ECLI:NL:RBDHA:2024:18684
Rechtbank Den Haag
- Eerste aanleg - enkelvoudig
- S. Ketelaars - Mast
- Rechtspraak.nl
Ongegrond beroep tegen voortduren van maatregel van bewaring in vreemdelingenzaak
In deze zaak heeft de Rechtbank Den Haag op 13 november 2024 uitspraak gedaan in een bestuursrechtelijke procedure betreffende de maatregel van bewaring van een Algerijnse eiser. De minister van Asiel en Migratie had op 27 juni 2024 de maatregel van bewaring opgelegd op basis van artikel 59 van de Vreemdelingenwet 2000. Eiser heeft beroep ingesteld tegen het voortduren van deze maatregel en verzocht om schadevergoeding. Tijdens de zitting op 8 november 2024 was eiser niet aanwezig, maar de minister was vertegenwoordigd door haar gemachtigde.
De rechtbank heeft overwogen dat de maatregel van bewaring rechtmatig was tot het sluiten van het onderzoek op 20 september 2024. Eiser betoogde dat er geen zicht was op uitzetting binnen een redelijke termijn, ondanks dat zowel hijzelf als de Algerijnse autoriteiten medewerking hadden verleend. De minister stelde echter dat er nog steeds zicht op uitzetting was, aangezien de procedure voor de afgifte van een vertrekdocument nog liep.

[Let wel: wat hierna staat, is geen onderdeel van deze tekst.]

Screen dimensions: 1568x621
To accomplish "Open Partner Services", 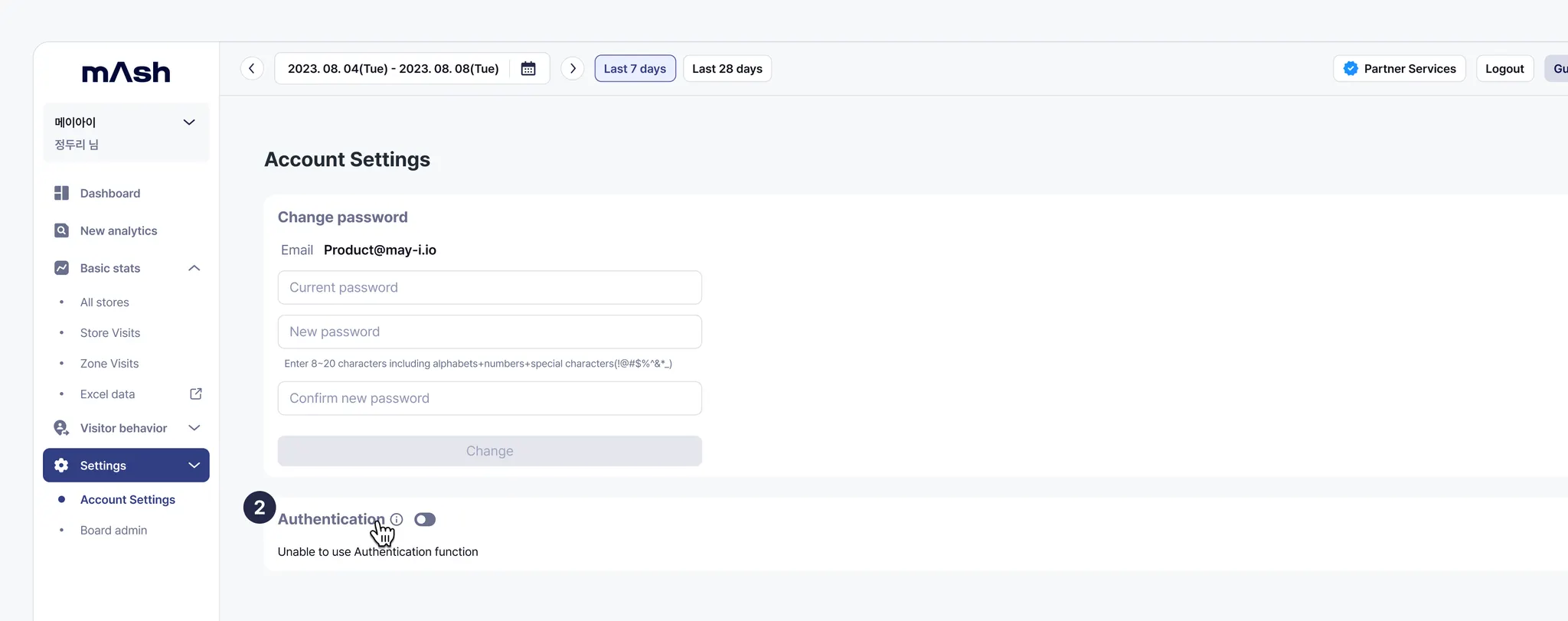I will tap(1400, 69).
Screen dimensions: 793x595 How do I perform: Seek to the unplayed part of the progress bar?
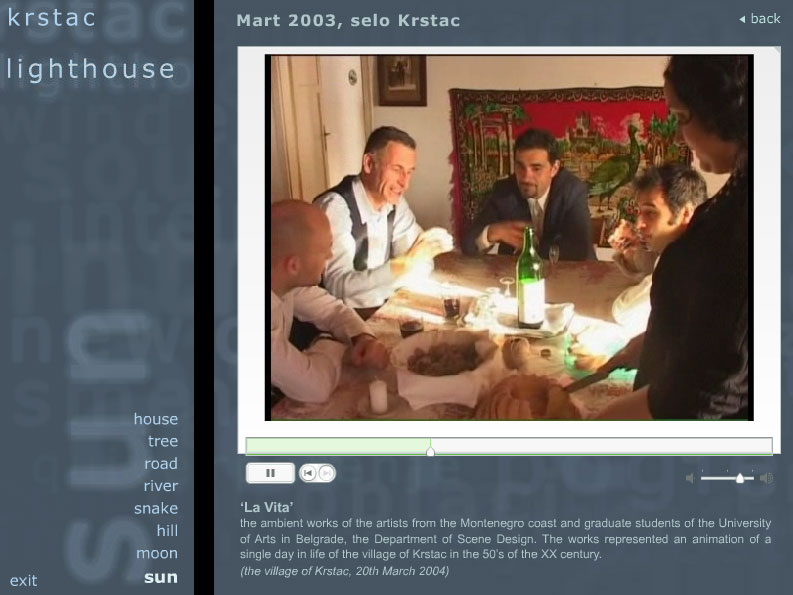[601, 446]
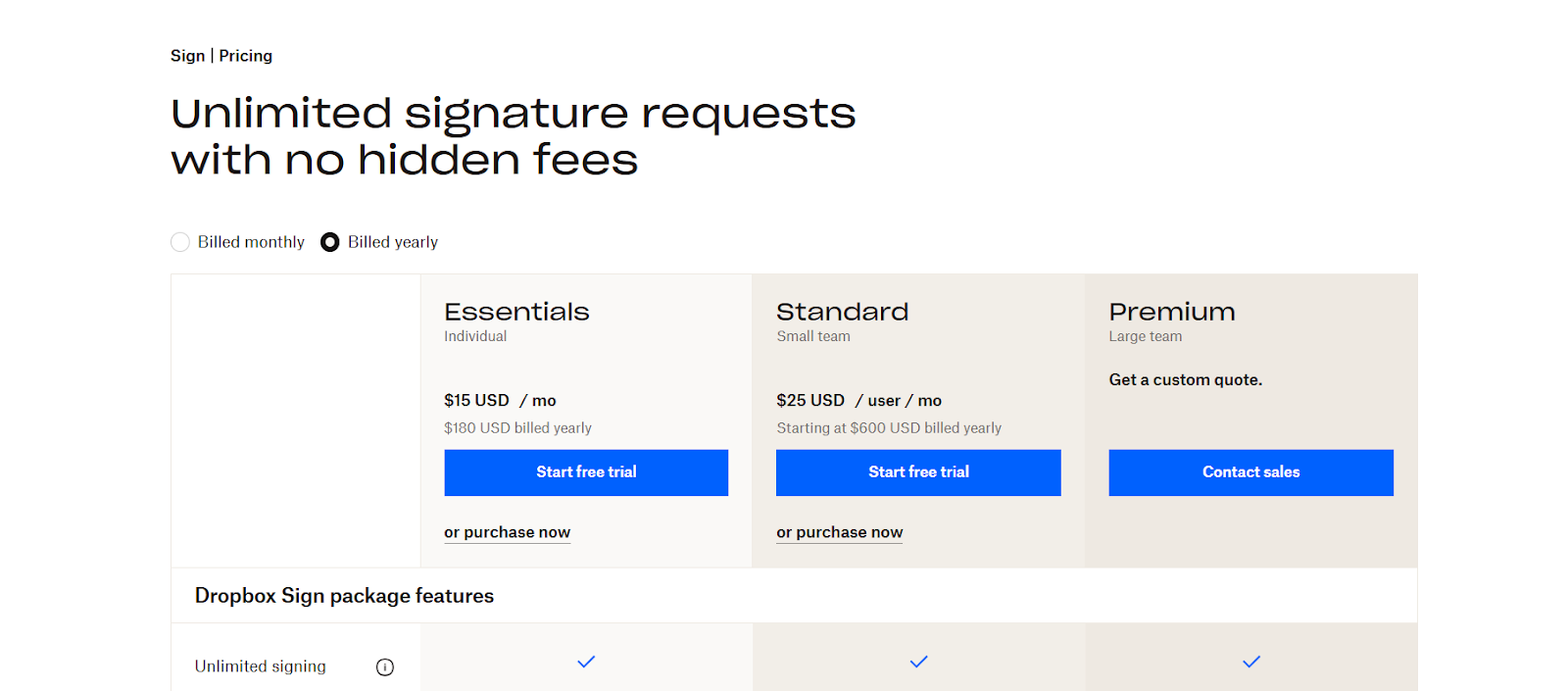Open the Pricing breadcrumb link

(245, 55)
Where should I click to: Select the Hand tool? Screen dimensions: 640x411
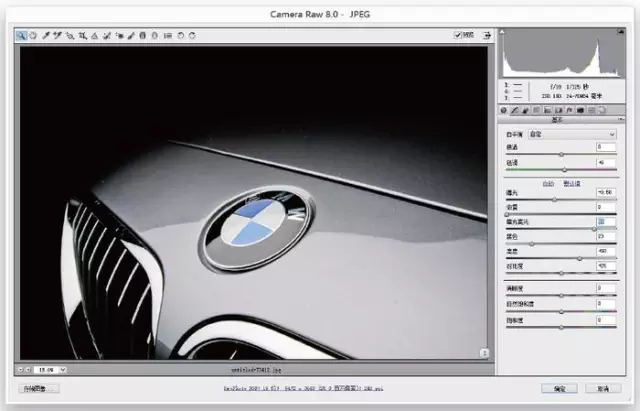click(x=32, y=35)
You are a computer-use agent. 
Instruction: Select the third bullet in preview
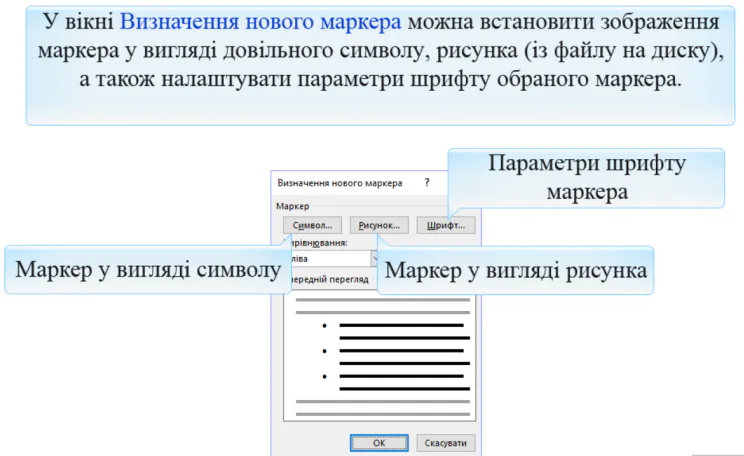coord(324,376)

De rechtbank oordeelde dat de beroepsgronden van eiser niet slagen. Er was voldoende zicht op uitzetting naar Algerije, en de minister had voldoende voortvarend gehandeld in de periode na de vorige procedure. De rechtbank concludeerde dat de maatregel van bewaring niet onrechtmatig was en wees het verzoek om schadevergoeding af. De uitspraak werd gedaan door rechter S. Ketelaars - Mast, in aanwezigheid van griffier D.G. van den Berg, en is openbaar gemaakt op rechtspraak.nl.